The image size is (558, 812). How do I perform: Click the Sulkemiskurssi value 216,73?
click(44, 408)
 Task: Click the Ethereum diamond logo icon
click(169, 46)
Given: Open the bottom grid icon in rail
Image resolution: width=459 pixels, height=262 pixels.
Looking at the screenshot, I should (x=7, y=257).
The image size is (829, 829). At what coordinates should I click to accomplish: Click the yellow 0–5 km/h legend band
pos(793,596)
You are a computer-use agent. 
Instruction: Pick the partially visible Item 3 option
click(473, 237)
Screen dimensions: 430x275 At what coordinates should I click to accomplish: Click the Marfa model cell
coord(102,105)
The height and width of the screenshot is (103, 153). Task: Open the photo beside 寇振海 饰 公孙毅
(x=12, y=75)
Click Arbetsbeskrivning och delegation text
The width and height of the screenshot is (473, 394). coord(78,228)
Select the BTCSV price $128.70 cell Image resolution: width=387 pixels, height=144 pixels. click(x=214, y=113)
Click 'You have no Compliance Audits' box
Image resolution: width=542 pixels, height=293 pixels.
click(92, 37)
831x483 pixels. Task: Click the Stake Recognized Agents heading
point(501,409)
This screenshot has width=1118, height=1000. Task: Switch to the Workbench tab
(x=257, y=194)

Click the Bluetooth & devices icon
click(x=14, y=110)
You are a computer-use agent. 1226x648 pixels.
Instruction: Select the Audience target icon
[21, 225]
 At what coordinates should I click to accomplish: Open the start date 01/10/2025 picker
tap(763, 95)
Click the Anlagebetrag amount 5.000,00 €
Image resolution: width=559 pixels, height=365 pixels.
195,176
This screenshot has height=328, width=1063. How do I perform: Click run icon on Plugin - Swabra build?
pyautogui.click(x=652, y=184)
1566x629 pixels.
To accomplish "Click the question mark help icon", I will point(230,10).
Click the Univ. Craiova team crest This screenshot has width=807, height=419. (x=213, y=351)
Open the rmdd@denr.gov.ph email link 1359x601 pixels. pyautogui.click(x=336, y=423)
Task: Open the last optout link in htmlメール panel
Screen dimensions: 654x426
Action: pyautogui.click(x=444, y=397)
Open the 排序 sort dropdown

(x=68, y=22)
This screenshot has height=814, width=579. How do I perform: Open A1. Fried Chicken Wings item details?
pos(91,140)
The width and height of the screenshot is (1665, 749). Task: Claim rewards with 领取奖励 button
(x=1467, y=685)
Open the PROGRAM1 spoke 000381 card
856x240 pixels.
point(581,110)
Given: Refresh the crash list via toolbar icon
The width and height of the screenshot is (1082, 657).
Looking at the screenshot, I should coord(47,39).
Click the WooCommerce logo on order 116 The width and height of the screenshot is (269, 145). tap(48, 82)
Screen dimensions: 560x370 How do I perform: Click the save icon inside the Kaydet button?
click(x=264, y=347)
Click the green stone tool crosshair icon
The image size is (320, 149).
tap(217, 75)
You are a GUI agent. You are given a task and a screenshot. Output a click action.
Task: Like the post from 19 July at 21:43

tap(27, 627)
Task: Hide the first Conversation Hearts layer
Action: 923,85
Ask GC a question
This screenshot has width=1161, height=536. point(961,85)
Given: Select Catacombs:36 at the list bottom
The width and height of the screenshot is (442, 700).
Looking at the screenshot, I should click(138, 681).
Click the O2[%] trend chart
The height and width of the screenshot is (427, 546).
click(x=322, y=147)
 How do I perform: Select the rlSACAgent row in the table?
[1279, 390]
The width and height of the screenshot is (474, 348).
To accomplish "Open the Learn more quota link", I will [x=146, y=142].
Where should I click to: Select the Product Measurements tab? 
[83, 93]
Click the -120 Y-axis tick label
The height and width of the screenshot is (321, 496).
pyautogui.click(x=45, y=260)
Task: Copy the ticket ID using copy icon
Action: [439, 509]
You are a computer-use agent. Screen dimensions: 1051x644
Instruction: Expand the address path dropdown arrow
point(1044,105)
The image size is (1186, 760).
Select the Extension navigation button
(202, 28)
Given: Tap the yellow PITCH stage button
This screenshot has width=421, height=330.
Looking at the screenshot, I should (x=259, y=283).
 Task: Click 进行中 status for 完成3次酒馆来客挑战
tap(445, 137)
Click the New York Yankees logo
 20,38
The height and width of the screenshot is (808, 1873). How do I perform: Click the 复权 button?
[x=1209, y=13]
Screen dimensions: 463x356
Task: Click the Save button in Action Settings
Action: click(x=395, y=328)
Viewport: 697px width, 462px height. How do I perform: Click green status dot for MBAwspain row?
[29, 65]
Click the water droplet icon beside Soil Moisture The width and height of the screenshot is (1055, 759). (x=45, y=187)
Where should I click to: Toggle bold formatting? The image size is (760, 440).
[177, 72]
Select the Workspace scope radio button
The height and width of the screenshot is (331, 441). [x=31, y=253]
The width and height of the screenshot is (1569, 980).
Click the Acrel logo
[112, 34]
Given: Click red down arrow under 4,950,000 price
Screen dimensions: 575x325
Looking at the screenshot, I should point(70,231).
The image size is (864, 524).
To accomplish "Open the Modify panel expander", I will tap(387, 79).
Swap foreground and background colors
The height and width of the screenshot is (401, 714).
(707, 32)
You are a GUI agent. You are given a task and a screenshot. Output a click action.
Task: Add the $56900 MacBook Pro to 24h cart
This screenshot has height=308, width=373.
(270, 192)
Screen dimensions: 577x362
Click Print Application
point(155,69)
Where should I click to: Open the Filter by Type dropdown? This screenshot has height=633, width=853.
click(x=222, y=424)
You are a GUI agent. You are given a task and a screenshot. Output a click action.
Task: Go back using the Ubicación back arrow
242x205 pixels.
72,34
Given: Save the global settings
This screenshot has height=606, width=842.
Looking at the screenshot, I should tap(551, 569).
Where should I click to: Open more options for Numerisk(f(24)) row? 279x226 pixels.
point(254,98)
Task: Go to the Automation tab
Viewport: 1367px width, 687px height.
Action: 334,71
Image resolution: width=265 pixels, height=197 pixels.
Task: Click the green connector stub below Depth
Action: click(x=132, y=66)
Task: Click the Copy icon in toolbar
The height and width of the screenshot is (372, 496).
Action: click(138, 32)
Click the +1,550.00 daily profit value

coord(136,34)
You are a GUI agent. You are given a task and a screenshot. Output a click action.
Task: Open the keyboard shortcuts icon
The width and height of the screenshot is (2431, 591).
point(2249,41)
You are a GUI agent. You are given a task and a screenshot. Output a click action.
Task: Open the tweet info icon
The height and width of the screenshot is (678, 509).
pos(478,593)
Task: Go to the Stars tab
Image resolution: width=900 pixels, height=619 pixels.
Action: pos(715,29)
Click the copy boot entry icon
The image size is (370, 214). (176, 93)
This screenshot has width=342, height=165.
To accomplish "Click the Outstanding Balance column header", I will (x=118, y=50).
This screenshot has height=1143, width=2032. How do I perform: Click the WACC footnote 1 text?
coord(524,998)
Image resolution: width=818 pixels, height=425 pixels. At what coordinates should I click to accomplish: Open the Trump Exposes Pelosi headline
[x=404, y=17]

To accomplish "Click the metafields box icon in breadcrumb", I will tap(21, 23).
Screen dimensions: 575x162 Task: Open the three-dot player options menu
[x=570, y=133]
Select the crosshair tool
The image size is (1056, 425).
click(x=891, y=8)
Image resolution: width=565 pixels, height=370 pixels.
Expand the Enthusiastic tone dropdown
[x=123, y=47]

TASK TO CARRY OUT. Give an exact copy of every line from the one holding "Image resolution: width=565" through the end of the records, both included, and no other lines.

TASK RESPONSE.
Image resolution: width=565 pixels, height=370 pixels.
Expand the Enthusiastic tone dropdown
[x=123, y=47]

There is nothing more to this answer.